After that first race, Moye got down on his knees and vowed to quit smoking, to give up that last hurdle to his health. He hasn’t had a cigarette since.

Moye, who now lives in Brunswick, Georgia, entered the Holmes prison high on Oxy, but running has kept him clean for over three years now. He’s found a new freedom within the discipline and rigor of training and racing. “Running has become the center of all things positive in my life,” he says. “My blueprint for sobriety has been adopting a healthy lifestyle and putting goals in front of me.”

He credits his time locked up with setting him on this path. “Prison did that,” he says. “I’m so glad it happened, or I never would’ve gotten clean. That was the intervention I needed.”

Trading his drug addiction for running, Moye tapped an unknown talent. He has collected more than 40 medals, ribbons, and trophies over the past year. His personal best is a 19:40 5k, and he’s intent on getting better. He’s training for the Jacksonville Marine Corps half marathon, his first race of that distance, on October 3, and the LA Marathon on February 14, 2016.

Kim Pawelek Brantly, a national marathon champion, has coached Moye casually and thinks he could break marathoning’s golden mark of three hours, and improve his times at other distances as well. “He’s almost got a superhuman body, considering what he’s done to it,” she says. “It’s wonderful to see him develop as quickly as he has. He’s going to be able to go really far.”

Moye has also won friends within the running community, rewarded with camaraderie and a sense of belonging. When he’s not racing on weekends, he runs with the Brunswick Fasties, a selective group of 22 serious runners who invited him to join them in January. He also trains with members of the group during the week. “Those are my meetings,” he says.

The group learned his story over the months. “He opened up on runs about his past,” says Annette Williams, founder of the Brunswick Fasties. “He didn’t lead with it, but he never hid from it.”

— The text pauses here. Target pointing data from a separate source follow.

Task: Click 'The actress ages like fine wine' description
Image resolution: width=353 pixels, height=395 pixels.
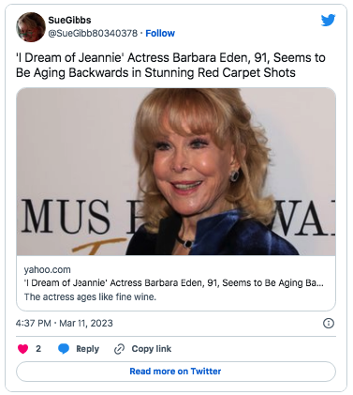Action: pyautogui.click(x=90, y=296)
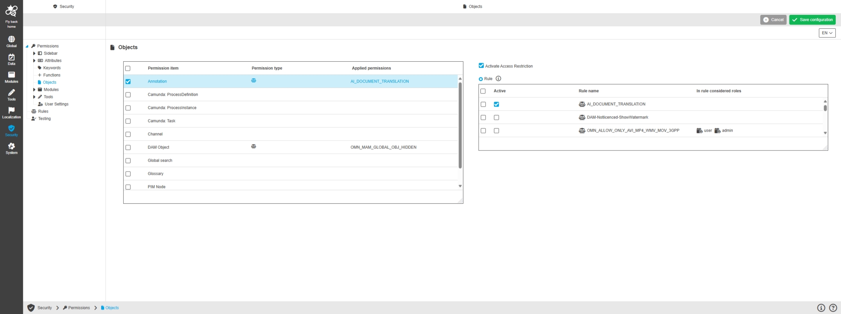Select Rules in the navigation tree
Screen dimensions: 841x314
tap(43, 111)

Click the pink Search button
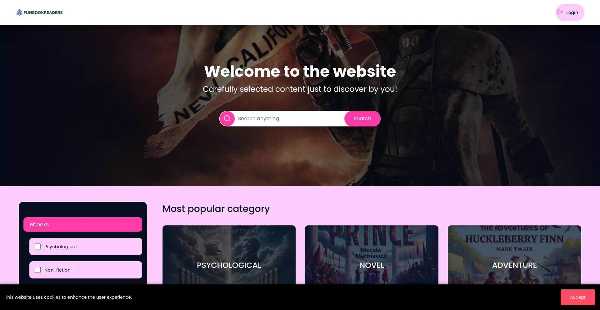[362, 119]
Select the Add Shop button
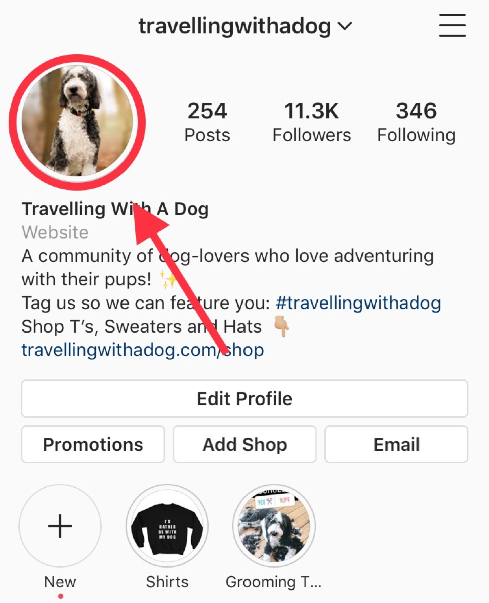 tap(245, 444)
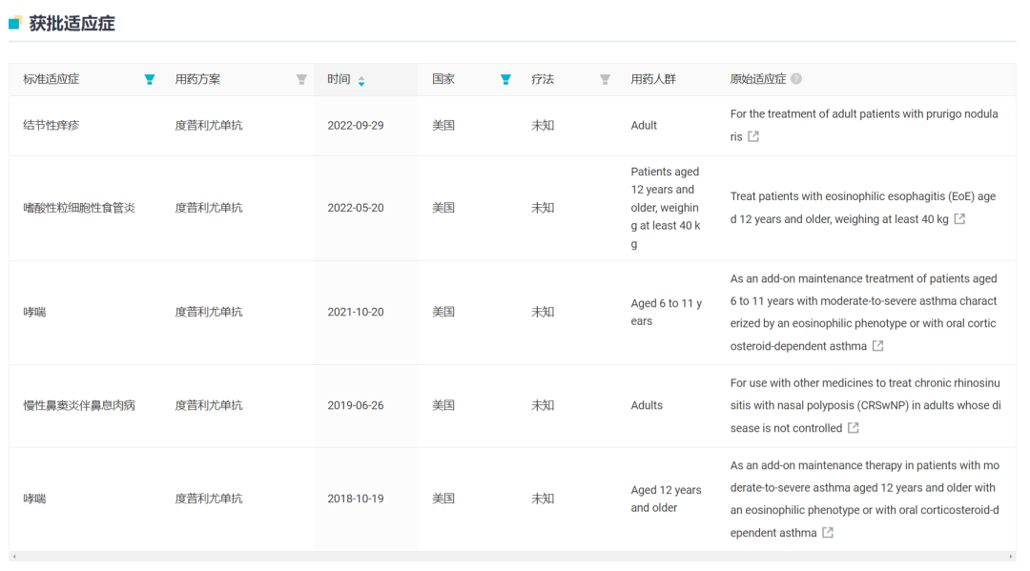
Task: Open external link for eosinophilic esophagitis indication
Action: 959,218
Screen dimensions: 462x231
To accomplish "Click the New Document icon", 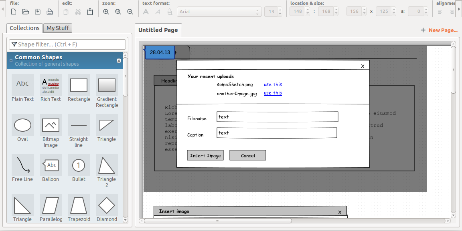I will coord(14,12).
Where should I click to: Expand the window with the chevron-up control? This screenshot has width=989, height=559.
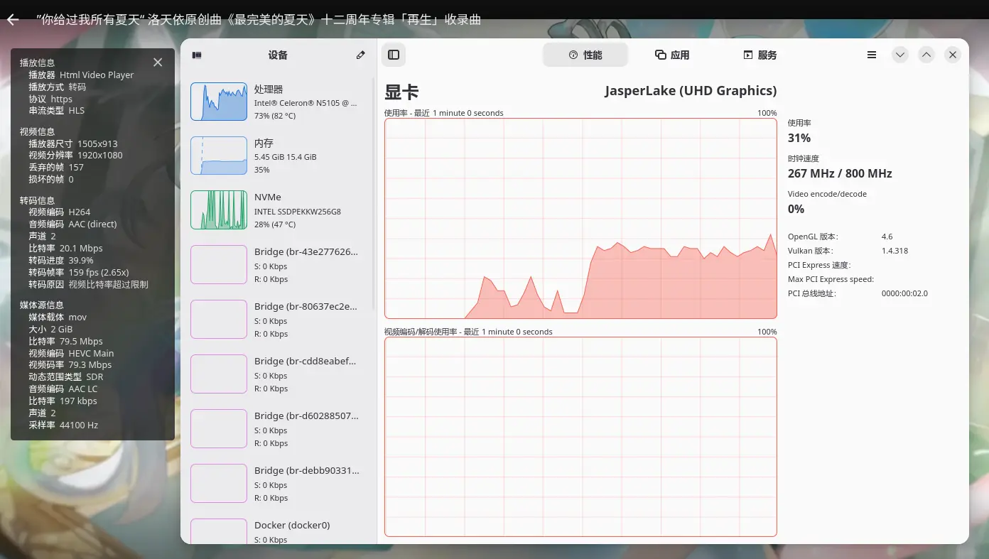[926, 54]
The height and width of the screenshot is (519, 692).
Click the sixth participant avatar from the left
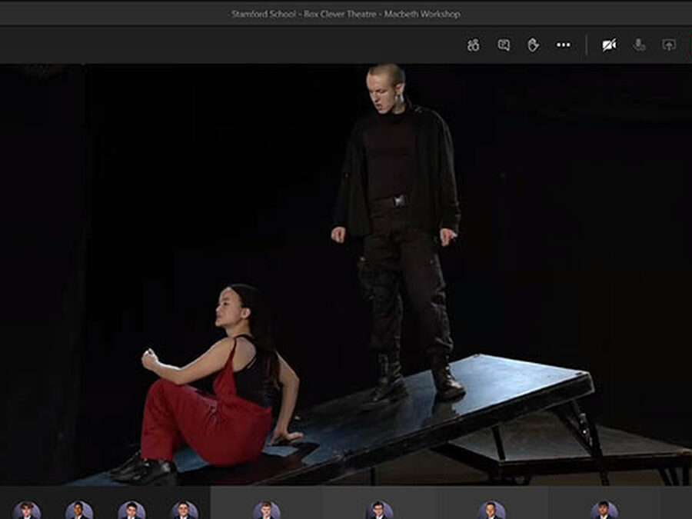point(379,510)
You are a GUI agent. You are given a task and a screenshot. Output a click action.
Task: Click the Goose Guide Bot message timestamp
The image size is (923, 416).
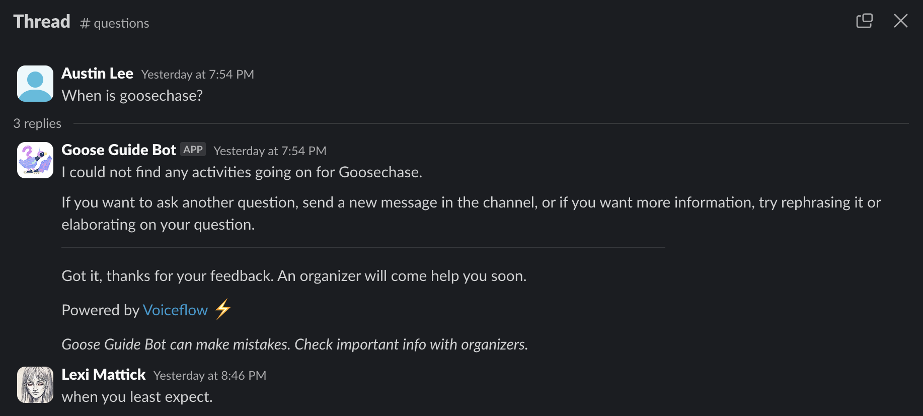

Rather than being frightened off, the members were drawn toward his humility, his sense of humor, and his enthusiasm for running. Moye, in turn, appreciated their acceptance and support. “They have been so accepting and a positive influence,” he says.

Today, Chad Moye is winning races and training for his first marathon. Courtesy Chad Moye

Not long ago, Moye received a call from Michael Martinez, a recovering addict and marathon runner himself, after Moye had posted his story on a Facebook running group page. Martinez is an ambassador for Runwell, which promotes running among recovering addicts. He invited Moye to join him for a walk/run Runwell leads at Gateway Community Services, an alcohol and drug treatment center in Jacksonville. Moye readily accepted and became a regular. Every Tuesday for the past three months, he has made the hour-long drive to join the patients on their weekly run. “I appreciate him stepping up,” Martinez says. “He’s made a commitment and stuck with it. He’s giving back to the running community and helping others.”

The homeless heroin addict turned competitive runner has instant street cred with this group. They want what he has, and he’s happy to give it to them. Yet it’s hard to tell who’s getting more out of it, Moye or guys like Patrick, a 24-year-old who is five months removed from his crack habit and now eager to run at Moye’s side. “I’m just trying to give others some hope,” Moye says. “I’m able to pay it forward one mile at a time and enjoy their journeys while forwarding my own.”

He has certainly come a long way in a short time, a fact abundantly clear to him when he stood on that podium in Metropolitan Park earlier this year. “I don’t know where my life would be right now if I hadn’t discovered running,” he says. “But I know I don’t want to be under that tree ever again.”